The top 5 was made up of Sheeran, Disclosure, Tinie Tempah, Sam Smith and Rudimental and Austin Daboh BBC Radio 1Xtra’s music manager defended the list:
“Every single day of the week, every single hour of the day we support black artists and other races that make black music sounds. I think that anyone who wants to bring race into the discussion is probably a little bit misguided.”
But here’s a thing – race absolutely plays a part.
Why did 1Xtra become a thing? Well, for a start, when you search for it in Google, it is listed as a “new black music network.” Of course, people who aren’t black can make black music, but there’s something a little depressing about the whole thing: the BBC obviously felt the need to represent black music, PoC and people who enjoy black music, so they set up a dedicated station.
With that, when it comes to heralding the best in black music, you’d hope that the top 5 would be more representative of what’s going on.
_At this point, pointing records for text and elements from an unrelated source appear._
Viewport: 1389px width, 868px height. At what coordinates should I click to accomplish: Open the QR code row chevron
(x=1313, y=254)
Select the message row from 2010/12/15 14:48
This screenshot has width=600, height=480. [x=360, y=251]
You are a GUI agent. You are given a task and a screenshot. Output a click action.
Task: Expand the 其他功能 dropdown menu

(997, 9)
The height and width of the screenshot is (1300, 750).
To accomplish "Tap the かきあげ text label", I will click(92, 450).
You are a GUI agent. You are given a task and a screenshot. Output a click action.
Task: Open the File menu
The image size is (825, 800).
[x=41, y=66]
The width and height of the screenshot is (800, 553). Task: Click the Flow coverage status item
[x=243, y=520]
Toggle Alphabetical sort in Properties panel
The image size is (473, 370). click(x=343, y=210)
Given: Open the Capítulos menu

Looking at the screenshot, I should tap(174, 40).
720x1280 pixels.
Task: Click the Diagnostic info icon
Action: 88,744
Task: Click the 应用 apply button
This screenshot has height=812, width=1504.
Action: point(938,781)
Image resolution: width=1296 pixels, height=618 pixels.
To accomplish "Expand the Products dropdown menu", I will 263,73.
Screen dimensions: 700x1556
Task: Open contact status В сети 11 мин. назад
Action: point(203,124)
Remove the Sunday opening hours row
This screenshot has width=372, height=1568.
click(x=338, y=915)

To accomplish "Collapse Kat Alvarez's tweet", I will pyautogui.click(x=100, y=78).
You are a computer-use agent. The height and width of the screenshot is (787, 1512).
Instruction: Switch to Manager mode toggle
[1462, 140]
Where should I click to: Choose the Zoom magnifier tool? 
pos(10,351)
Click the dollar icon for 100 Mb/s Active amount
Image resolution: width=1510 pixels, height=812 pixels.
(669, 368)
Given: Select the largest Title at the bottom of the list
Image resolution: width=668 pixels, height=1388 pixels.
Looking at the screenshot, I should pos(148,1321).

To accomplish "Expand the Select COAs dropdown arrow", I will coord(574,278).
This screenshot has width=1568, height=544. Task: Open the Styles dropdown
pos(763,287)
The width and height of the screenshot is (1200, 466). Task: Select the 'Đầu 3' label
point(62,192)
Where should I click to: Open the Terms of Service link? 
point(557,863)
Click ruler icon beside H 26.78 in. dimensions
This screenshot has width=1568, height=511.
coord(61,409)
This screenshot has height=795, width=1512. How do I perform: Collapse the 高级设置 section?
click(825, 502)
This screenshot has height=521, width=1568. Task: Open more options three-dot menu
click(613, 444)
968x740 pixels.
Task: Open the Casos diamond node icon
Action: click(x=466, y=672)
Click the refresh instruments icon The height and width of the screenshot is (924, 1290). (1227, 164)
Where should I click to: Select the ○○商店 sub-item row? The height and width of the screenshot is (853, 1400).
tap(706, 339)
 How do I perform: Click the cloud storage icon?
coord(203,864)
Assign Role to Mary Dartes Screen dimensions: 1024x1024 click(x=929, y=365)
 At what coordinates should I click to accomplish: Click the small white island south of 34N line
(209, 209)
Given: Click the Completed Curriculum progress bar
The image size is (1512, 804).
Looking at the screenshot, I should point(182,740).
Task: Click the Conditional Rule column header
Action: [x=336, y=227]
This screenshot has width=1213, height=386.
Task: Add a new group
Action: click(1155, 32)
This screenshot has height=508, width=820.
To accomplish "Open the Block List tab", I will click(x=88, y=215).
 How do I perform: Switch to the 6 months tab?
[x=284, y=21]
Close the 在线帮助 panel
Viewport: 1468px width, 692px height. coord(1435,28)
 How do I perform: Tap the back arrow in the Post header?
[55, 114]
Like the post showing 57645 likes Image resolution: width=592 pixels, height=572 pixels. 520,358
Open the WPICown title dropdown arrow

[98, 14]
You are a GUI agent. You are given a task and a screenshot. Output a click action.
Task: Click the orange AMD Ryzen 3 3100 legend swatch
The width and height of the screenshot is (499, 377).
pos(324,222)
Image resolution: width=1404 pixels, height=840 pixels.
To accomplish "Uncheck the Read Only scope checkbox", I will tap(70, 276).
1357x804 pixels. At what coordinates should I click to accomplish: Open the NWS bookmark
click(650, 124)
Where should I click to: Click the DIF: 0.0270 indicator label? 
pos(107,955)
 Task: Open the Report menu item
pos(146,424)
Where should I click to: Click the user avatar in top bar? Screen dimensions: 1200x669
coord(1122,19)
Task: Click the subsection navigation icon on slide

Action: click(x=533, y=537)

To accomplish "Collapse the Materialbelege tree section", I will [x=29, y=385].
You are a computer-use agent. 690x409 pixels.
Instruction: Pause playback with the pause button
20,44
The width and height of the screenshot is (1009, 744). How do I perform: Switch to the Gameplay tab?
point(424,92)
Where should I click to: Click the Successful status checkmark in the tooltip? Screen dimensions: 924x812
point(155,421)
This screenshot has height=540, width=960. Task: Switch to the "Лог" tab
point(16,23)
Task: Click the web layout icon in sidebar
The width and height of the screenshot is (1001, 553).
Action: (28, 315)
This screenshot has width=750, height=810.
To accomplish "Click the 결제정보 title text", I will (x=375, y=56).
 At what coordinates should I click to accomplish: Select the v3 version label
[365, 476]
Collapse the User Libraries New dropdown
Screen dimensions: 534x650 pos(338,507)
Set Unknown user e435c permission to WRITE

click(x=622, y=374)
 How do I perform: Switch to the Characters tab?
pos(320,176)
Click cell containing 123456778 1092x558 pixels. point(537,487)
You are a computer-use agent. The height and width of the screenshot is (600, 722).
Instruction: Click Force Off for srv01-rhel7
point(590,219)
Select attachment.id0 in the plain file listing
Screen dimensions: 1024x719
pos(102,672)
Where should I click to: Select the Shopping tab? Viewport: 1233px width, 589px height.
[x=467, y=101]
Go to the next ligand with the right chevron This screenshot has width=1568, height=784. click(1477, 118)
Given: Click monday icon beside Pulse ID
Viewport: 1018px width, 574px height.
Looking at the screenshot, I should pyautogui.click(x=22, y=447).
Sheeran, Disclosure, Sam Smith make music influenced by black music (who doesn’t?), but the BBC wasted an opportunity to shout about the people they felt they needed to represent by setting up a dedicated station for.
The aforementioned are also rotated heavily on Radio 1, so with something that is meant to shine a light on the new, innovative artists that are shaping the music played on 1Xtra, it isn’t so much that they need to be black, but rather, someone in need of the spotlight, as British black artists are often criminally ignored in the UK.
That said, at least the BBC has managed to maintain an entire station dedicated to black music.
A lot of the BBC’s critics – other stations, TV think bubbles and broadsheets – are far guiltier of under-representing black music and, indeed, providing a stick to hit any new black music that comes out (because, as you well know, the only credible black music is 20 to 30 years old and endorsed by the white middle classes – that’s why Biggie and ‘Pac are in common parlance while The Future and A$AP Rocky are all but absent in British mainstream media).
The fact is, the BBC did make a mess of this hot-list, however, they made a mess where they’ve been performing well. 1Xtra is just about the only mainstream media outlet that has kept up with modern soul music, Dirty South hip hop, trap, ratchet digital R&B and more.
Austin Daboh, music manager at 1Xtra, said: “We are a station that cares very deeply about black music. From Stylo G to Fekky these are all acts that were played, supported and guided by 1Xtra, often before anyone else cared.”
“There is definitely a wider debate to be had around the mainstream support for black music. Legitimate concerns have been raised around the pressure some artists feel to compete commercially.”
The naysayers are right to question the BBC’s decision to allow Ed Sheeran to be the face of their black music station, but the rest of the media needs to take a long look at their own stock before accusing anyone else of being racist or otherwise.